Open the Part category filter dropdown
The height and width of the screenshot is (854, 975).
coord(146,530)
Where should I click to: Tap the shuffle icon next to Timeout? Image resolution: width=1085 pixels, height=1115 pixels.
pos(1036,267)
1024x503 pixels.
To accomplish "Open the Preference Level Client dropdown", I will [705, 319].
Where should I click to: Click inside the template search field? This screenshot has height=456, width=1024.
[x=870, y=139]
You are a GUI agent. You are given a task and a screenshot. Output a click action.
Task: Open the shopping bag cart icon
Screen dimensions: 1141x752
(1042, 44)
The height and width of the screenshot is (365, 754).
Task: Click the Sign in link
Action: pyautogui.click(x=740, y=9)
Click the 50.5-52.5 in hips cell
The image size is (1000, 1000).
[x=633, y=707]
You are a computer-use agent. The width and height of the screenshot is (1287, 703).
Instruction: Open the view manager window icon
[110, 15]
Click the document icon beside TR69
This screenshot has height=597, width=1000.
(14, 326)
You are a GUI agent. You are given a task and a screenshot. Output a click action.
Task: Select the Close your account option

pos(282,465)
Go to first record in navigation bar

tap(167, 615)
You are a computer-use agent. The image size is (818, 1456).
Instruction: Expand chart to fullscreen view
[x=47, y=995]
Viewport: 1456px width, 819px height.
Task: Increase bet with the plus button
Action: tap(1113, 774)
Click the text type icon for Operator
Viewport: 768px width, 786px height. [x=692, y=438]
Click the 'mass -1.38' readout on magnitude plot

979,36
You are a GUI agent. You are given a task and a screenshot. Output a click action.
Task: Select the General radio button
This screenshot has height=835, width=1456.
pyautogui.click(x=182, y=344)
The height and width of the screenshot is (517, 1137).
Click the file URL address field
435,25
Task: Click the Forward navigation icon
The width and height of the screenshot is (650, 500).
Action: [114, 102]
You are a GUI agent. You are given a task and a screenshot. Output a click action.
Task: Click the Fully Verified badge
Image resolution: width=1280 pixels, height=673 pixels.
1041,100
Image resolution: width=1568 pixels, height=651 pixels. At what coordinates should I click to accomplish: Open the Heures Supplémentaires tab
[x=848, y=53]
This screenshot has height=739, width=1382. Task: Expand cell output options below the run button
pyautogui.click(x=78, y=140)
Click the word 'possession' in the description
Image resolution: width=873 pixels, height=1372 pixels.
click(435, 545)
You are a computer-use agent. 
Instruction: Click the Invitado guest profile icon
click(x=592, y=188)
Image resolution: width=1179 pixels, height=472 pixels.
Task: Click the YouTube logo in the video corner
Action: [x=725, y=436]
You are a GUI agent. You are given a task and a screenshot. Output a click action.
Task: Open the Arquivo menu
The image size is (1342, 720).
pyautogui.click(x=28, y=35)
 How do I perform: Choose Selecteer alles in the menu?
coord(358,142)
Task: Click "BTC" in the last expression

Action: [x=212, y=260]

EXERCISE REQUIREMENTS => Set each line down exactly, starting with the one that contains "The image size is (1342, 720)." and ending with the last line of the listing; add nothing else.

COMPLETED TASK =>
The image size is (1342, 720).
pyautogui.click(x=28, y=35)
 How do I perform: Choose Selecteer alles in the menu?
coord(358,142)
Task: Click "BTC" in the last expression

Action: [x=212, y=260]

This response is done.